あと、「あいつは俺のこと大好きだからねー。困っちゃうよー。」といつもデレデレした顔で惚気てくる。真相はさておきブラコンという情報も付け加えておこう。
「先輩と一緒できっとモテる妹さんなんでしょうね。」
「そう!だから心配で心配で…おかしな虫が付かないか俺は気が気じゃないのにアイツときたら俺の兄心わかってないからもうハラハラで…もし、変な男と付き合ってたら即別れさせるつもりだーヨ。」
想像上の妹彼氏のことを考えているのか先輩の周りはバチバチと放電仕出した。
僕に殺気を押し付けないでくださいよ!
これじゃ妹さんも大変そうだ…。
「は、ははは。こんなに大事にしてくれるお兄さんがいて妹さんは幸せ者ですね。」
「そ!今までアイツの幸せは俺が守ってきたし、これからも守るからネ!ところで、テンゾウは何の溜息だったの?」
「僕?僕は…彼女のことです。」
「あれ?テンゾウいつの間に彼女できた?」
「三ヶ月ぐらい前です。」
「へーまだまだ熱々な時期じゃない。何を悩むことがあるのよ。」
「まあラブラブなんですけど…実はここ2週間ぐらい半同棲生活しててすごく楽しかったんです。僕が任務から帰ったら温かいご飯が用意されていて、掃除や洗濯も嫌な顔せずにしてくれて。」
「惚気たいだけなら初めからそう言ってちょうだい。」
「違うんです!すごく楽しかったのに、昨晩帰ったら机の上に…
“ヤマトへ
お仕事お疲れ様です。急用ができました。家に帰ります。また来るね。”
とだけ書かれたメモが一枚置いてあって…。」
「別に急用ができることは誰しもあることでしょーよ。俺たちだって急に任務が入るし。」
「でも、次いつ会えるかわからないんです。」
「そんなに会いたきゃ、今夜家まで押しかければ?」
僕は大きく肩を落とした。
「実は…家を知らないんです。というか、教えてくれないんです。いつも彼女が不意に僕の家を訪れてくれるのを待つだけで。職場は知ってるんですけど、行ったら嫌がるし。」
「まあ、職場は嫌がられるかもね。うちの妹も押しかけたらちょっと迷惑そうな顔してくてくるよ。でも、家を教えてくれないってのは…うーん。」
「気がかりはそれだけじゃないいんです。外で会うのを極端に嫌がるんですよ。」
そう、彼女は謎が多いんだ。
知っているのは木の葉図書館で働く司書ってこと。あとは、本と甘いものと僕のことが大好きってことぐらいだ。

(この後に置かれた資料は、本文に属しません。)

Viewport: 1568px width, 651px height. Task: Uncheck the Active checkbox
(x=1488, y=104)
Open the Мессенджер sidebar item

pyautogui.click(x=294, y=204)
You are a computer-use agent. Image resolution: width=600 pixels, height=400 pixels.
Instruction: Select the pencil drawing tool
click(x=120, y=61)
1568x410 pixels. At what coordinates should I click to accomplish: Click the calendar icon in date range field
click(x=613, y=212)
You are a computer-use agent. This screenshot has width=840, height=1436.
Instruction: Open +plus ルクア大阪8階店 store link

彼女は不意に家へ来て何泊もしていく日もあれば、やたらと時間を気にして足早に帰っていく日もある。理由を聞いたら「今日は犬の散歩当番の日だから」とか言ってはぐらかされるし……
すると、横に座る先輩は明らかに同情の眼差しを投げかけてきた。
「テンゾウのことを想って俺の意見を正直に言うけど…オマエ遊ばれてんじゃない?セカンド?間男ってやつ?」
「うわあぁぁぁぁぁ!言わないでください!はっきりと言葉にしないで下さいぃぃぃ!!」
思わず頭を抱えた。薄々自分でも考えていたけど…第三者から言われると衝撃がすごい…!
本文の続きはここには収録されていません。